Workplace reasons for saying you're sorry: Discourse task management and apology in telephone interviews

Abstract
We propose a model of the speech act of apologizing that ranges apologies along a continuum from the most situational, on one end, to the most personal, on the other. We then analyze the 252 occurrences of I'm sorry, excuse me, and beg pardon and their variants in 62 telephone interviews conducted for a public‐opinion polling service. Very few of the apologies in the interviews are responses to particular personal offenses, intended to convey regret and apparently successful in doing so. Rather, because of the necessity for discourse task management in this genre, interviewers and respondents use apologies at the situational end of the continuum.
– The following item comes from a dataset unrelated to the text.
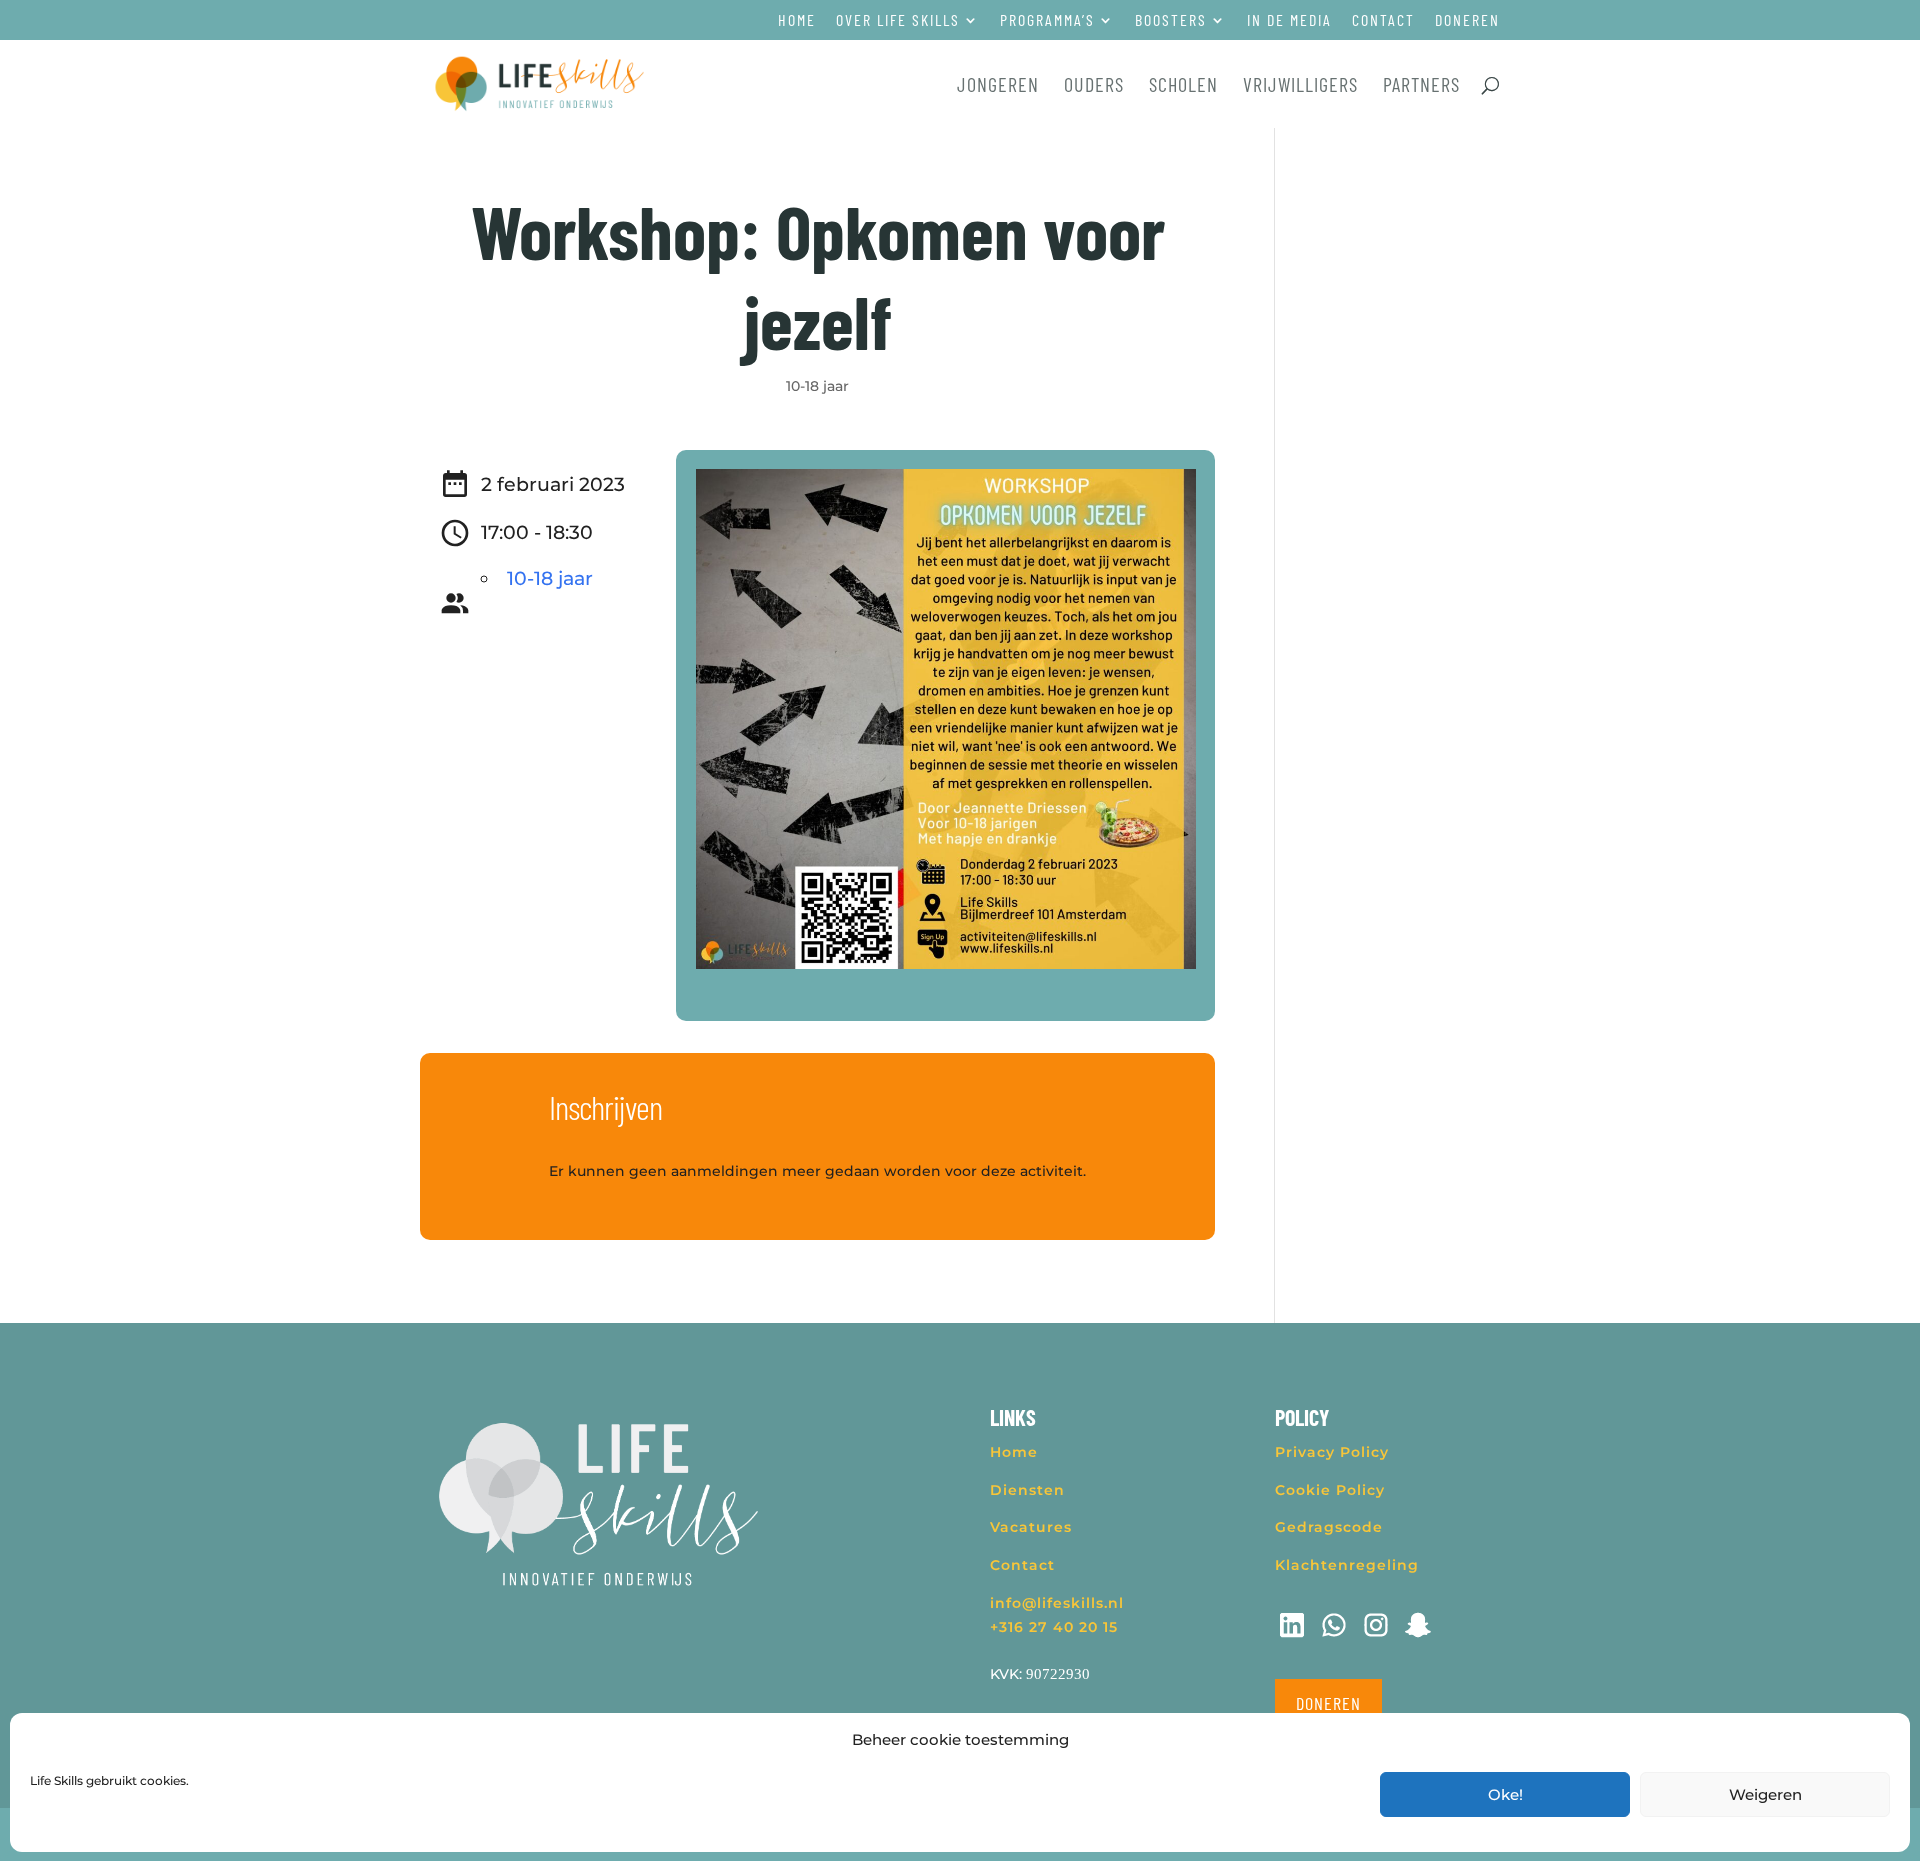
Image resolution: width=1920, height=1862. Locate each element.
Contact (1383, 20)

Such apologies signal and remedy minor interactional difficulties and establish cooperative rapport. Situational apologies also serve as indirect ways of rejecting questions or answers or cajoling reluctant respondents. Situational apologies are routinized in origin and unelaborated in form; their function is to restore social equilibrium rather than to express genuine regret. They are responses to disruptions in the interview task rather than in the personal interaction between interviewer and respondent. We suggest that the continuum model of apology is useful in coming to a detailed understanding of the working of expressions like I'm sorry in discourse, and that discourse genre plays a role in the distribution and expression of speech acts.